Companies across the UK are switching on to the innovative Demand Side Balancing Reserve (DSBR) service, which will see National Grid pay companies to use less energy at peak times. If called upon, firms signing up for the scheme will reduce their power demand or switch to their own generators between 4pm and 8pm on weekday evenings between November and February.
Family-run business Industrial Chemicals Ltd (ICL) supplies water treatment chemicals, flocculants, and detergents to blue chip customers across Europe and parts of Asia. ICL has six manufacturing sites in the UK – the largest of them in West Thurrock in Essex, where it has a Chlor alkali plant which produces bleach, caustic soda and hydrochloric acid.
At the heart of the Chlor alkali process is a high demand electrolyser, which has the vital job of passing an electric current through brine to produce chlorine, caustic soda and hydrogen, which are then used to manufacture the end products. The electrolyser is managed by hi-tech software, developed in-house at ICL, which closely monitors and regulates the power consumption.

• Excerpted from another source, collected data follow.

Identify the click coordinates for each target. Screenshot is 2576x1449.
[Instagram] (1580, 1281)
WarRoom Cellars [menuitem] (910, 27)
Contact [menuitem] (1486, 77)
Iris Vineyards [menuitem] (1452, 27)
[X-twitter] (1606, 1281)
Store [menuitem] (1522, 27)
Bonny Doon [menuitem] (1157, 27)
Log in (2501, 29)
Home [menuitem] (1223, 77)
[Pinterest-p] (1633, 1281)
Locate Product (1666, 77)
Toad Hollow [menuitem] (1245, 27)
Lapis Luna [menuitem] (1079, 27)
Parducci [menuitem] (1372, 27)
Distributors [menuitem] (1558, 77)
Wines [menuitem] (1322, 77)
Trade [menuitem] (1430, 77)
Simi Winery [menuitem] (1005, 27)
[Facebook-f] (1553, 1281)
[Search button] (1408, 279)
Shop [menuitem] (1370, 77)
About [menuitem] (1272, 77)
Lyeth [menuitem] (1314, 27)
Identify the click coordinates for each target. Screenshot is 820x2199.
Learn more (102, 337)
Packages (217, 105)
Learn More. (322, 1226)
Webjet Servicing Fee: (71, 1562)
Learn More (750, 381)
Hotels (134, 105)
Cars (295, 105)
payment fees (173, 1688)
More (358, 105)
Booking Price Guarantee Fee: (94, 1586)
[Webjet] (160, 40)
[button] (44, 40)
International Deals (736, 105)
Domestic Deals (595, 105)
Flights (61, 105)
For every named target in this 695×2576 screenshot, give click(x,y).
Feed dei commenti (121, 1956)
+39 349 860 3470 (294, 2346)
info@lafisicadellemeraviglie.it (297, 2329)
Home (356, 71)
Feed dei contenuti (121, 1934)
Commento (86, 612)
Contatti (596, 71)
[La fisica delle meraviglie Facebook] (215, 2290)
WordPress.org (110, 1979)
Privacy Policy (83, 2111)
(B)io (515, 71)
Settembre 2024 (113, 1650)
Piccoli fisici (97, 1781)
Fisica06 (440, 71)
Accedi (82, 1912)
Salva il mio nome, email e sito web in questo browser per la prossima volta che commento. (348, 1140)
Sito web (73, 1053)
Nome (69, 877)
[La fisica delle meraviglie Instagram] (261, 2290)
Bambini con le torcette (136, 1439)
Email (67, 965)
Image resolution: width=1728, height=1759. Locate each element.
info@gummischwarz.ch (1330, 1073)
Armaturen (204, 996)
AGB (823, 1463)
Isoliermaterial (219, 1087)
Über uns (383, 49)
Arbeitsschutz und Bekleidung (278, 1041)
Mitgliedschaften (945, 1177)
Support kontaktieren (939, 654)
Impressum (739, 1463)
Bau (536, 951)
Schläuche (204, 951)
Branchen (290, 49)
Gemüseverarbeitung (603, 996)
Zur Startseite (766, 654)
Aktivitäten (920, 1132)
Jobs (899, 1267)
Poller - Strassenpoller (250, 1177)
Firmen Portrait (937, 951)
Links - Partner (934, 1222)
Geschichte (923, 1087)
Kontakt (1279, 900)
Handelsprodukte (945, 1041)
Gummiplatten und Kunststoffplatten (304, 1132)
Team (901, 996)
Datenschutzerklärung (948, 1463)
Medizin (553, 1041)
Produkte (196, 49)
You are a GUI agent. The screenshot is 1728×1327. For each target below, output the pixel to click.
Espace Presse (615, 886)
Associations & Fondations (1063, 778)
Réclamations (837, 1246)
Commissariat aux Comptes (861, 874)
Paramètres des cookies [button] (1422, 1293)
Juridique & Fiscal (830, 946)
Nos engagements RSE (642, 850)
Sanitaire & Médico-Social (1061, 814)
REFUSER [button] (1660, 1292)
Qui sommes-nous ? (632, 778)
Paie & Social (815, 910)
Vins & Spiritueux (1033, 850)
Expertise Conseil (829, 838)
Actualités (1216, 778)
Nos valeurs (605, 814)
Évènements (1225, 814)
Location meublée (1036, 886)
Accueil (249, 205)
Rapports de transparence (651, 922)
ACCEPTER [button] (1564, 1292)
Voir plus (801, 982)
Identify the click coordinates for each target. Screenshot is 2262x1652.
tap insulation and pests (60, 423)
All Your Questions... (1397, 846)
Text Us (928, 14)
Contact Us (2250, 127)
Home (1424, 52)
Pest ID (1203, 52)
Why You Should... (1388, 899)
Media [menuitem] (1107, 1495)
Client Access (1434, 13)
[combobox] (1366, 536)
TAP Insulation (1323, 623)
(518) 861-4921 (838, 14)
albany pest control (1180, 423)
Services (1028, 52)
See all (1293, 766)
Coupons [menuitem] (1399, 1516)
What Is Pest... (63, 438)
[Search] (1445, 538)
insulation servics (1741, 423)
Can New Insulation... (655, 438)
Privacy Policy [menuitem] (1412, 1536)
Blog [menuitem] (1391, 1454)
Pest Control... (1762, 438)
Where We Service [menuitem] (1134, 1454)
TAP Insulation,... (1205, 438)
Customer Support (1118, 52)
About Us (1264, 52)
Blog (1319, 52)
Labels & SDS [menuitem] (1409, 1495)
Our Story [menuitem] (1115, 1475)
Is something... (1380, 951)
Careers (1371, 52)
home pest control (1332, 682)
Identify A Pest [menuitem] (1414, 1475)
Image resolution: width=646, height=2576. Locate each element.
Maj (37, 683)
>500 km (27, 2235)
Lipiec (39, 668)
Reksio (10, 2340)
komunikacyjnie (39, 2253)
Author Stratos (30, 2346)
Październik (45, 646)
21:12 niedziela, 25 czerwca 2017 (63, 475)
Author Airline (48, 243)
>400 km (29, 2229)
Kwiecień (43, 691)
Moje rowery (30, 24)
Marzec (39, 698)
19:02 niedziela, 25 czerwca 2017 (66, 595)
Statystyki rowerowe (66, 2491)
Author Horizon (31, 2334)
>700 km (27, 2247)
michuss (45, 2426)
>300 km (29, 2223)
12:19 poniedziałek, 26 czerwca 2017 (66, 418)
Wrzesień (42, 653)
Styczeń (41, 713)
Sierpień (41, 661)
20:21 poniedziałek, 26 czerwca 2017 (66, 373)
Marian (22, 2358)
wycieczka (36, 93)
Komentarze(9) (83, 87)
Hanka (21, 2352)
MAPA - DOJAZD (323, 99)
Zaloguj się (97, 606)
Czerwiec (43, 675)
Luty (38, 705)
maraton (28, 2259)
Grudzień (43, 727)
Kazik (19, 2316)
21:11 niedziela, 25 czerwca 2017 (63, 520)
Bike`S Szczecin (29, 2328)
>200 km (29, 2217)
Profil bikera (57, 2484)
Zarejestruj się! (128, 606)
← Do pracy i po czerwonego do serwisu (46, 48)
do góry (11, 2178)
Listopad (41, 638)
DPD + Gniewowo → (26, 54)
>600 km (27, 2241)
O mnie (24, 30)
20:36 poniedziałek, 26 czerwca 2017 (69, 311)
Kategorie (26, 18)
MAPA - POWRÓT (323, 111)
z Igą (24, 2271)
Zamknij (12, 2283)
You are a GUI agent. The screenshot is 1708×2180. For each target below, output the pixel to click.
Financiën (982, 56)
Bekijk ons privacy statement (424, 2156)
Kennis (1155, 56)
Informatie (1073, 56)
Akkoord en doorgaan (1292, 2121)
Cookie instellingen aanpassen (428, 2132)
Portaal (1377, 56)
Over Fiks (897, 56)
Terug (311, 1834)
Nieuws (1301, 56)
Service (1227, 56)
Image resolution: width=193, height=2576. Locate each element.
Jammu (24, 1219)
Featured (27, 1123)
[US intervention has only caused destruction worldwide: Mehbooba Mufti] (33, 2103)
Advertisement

Darren Sharpe, Energy Projects Manager at ICL, said: “We heard about the Demand Side Balancing Reserve project at an energy efficiency workshop. It was clear our electrolyser process was a perfect fit with what National Grid was looking for.
“We carried out a thorough cost analysis, and were happy with the results. We’re gearing up for the possibility of being called upon when the scheme gets up and running in November. We’ll be able to close down the electrolyser in a controlled way without damaging any of the equipment or reducing product quality. And though we’ll lose production for a short amount of time, we will be compensated by National Grid.
“National Grid has been great to work with. The tender process to apply to take part in the scheme was straightforward, and we received lots of support from National Grid and had regular communication with their team.
“We don’t foresee any problems integrating the DBSR scheme into our operations, and I’d really recommend other businesses with high demand for electricity to get on board too.”